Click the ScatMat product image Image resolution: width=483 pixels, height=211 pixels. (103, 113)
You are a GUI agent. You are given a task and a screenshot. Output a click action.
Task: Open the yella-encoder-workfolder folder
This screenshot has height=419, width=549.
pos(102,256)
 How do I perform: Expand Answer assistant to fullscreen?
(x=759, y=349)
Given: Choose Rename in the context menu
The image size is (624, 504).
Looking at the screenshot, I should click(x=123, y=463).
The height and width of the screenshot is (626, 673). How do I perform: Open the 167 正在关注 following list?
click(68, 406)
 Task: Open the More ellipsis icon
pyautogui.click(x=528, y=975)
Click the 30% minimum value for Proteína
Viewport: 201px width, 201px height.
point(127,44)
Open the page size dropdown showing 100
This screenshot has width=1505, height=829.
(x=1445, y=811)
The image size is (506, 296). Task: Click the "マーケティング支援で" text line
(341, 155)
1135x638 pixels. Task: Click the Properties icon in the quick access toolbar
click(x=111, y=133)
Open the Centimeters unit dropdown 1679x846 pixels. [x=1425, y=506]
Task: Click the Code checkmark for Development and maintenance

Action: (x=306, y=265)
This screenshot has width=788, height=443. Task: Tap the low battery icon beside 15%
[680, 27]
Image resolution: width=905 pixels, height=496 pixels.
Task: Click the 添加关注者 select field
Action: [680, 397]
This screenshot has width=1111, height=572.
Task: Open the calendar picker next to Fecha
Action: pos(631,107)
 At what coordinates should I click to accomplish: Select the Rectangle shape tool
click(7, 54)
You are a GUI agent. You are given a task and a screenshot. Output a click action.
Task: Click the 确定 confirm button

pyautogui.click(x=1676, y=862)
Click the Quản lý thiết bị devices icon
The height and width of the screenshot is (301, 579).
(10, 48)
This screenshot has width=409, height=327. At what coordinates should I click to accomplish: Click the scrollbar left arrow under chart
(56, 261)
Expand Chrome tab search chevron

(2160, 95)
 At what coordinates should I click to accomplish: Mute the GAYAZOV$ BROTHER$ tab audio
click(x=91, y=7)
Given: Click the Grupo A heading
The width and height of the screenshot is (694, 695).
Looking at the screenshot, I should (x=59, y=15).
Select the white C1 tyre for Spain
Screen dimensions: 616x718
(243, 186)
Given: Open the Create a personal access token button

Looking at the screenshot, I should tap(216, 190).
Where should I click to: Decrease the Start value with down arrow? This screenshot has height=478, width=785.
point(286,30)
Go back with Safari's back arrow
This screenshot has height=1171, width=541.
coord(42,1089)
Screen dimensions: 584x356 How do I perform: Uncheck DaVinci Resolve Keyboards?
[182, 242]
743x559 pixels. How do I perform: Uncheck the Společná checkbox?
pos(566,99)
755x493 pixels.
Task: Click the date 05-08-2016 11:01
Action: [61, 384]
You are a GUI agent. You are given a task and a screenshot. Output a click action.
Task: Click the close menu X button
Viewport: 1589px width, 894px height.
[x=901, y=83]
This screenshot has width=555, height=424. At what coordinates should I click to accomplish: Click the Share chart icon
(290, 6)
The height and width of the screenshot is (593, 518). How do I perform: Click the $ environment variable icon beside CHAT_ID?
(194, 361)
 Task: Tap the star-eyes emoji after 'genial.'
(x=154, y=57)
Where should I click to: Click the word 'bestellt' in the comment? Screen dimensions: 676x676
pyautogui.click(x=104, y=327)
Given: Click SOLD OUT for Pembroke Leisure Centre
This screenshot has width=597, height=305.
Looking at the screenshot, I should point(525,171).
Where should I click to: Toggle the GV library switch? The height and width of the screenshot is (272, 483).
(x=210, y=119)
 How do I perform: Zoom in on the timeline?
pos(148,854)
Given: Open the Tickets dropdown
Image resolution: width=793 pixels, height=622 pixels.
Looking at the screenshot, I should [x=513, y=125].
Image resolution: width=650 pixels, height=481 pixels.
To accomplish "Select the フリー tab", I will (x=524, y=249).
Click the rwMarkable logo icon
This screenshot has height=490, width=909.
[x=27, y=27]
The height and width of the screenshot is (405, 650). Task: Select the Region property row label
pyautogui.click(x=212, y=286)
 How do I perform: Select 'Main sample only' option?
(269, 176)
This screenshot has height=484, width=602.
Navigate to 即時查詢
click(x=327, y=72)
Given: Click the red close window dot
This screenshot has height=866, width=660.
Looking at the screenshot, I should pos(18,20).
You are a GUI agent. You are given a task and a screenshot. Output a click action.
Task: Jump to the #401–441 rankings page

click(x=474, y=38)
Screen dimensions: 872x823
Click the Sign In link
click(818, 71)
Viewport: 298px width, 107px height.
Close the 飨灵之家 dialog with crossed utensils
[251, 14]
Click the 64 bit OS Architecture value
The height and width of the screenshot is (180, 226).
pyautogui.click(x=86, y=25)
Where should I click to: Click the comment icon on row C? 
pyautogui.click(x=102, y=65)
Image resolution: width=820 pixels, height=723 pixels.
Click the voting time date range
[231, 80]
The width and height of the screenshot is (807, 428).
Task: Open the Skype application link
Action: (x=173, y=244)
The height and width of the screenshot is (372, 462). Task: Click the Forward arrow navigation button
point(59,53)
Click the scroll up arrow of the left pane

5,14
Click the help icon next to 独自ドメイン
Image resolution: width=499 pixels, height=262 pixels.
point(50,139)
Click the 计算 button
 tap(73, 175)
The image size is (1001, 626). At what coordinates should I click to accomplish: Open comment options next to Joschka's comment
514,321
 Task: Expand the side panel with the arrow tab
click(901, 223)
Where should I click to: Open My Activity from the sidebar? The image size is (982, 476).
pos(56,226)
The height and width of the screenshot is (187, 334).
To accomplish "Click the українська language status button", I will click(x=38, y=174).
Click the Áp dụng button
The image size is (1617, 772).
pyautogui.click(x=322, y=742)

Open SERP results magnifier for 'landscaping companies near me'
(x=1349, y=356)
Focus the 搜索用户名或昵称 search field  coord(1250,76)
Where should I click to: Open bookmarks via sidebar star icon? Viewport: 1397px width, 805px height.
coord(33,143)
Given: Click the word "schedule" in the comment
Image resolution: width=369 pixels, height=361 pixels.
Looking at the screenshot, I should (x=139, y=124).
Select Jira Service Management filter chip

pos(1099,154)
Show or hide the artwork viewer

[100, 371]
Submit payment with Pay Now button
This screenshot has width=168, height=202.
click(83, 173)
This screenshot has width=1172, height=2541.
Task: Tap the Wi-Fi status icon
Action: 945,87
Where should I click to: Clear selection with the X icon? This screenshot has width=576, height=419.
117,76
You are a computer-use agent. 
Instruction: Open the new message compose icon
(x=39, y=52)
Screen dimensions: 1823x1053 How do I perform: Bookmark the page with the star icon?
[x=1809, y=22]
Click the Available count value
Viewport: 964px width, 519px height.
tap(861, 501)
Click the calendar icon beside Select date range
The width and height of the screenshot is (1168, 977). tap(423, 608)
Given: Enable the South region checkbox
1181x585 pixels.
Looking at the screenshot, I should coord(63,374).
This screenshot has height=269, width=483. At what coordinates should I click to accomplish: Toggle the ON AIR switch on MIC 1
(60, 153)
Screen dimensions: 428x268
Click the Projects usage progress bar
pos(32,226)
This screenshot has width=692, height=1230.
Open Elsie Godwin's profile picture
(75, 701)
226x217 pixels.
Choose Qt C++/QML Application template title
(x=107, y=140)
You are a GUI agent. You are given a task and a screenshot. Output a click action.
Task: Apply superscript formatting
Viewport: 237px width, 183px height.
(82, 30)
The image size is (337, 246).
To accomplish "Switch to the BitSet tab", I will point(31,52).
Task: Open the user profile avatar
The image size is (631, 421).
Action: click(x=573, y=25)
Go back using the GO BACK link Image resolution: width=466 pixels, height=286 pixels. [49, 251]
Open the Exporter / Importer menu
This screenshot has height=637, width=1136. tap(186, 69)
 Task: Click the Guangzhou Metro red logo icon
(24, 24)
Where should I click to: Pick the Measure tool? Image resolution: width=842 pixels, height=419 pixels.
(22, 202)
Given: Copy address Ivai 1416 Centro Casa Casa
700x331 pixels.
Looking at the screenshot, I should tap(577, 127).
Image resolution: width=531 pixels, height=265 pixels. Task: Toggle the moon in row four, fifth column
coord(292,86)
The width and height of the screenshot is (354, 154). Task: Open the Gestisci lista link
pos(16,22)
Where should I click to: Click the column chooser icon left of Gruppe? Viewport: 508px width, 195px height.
══════════════════════════════
▸ **TASK TO COMPLETE**
Can you write out the data from the line containing "Screen dimensions: 584x356" through the line containing "pyautogui.click(x=212, y=286)" again, with "How do I perform" changed to "How can I do" and everything else left as it is?

▸ **FULL OUTPUT**
Screen dimensions: 584x356 How can I do: Uncheck DaVinci Resolve Keyboards?
[182, 242]
743x559 pixels. How can I do: Uncheck the Společná checkbox?
pos(566,99)
755x493 pixels.
Task: Click the date 05-08-2016 11:01
Action: [61, 384]
You are a GUI agent. You are given a task and a screenshot. Output a click action.
Task: Click the close menu X button
Viewport: 1589px width, 894px height.
[x=901, y=83]
This screenshot has width=555, height=424. At what coordinates should I click to accomplish: Click the Share chart icon
(290, 6)
The height and width of the screenshot is (593, 518). How can I do: Click the $ environment variable icon beside CHAT_ID?
(194, 361)
 Task: Tap the star-eyes emoji after 'genial.'
(x=154, y=57)
Where should I click to: Click the word 'bestellt' in the comment? Screen dimensions: 676x676
pyautogui.click(x=104, y=327)
Given: Click SOLD OUT for Pembroke Leisure Centre
This screenshot has width=597, height=305.
Looking at the screenshot, I should point(525,171).
Where should I click to: Toggle the GV library switch? The height and width of the screenshot is (272, 483).
(x=210, y=119)
 How can I do: Zoom in on the timeline?
pos(148,854)
Given: Open the Tickets dropdown
Image resolution: width=793 pixels, height=622 pixels.
Looking at the screenshot, I should [x=513, y=125].
Image resolution: width=650 pixels, height=481 pixels.
To accomplish "Select the フリー tab", I will (x=524, y=249).
Click the rwMarkable logo icon
This screenshot has height=490, width=909.
[x=27, y=27]
The height and width of the screenshot is (405, 650). Task: Select the Region property row label
pyautogui.click(x=212, y=286)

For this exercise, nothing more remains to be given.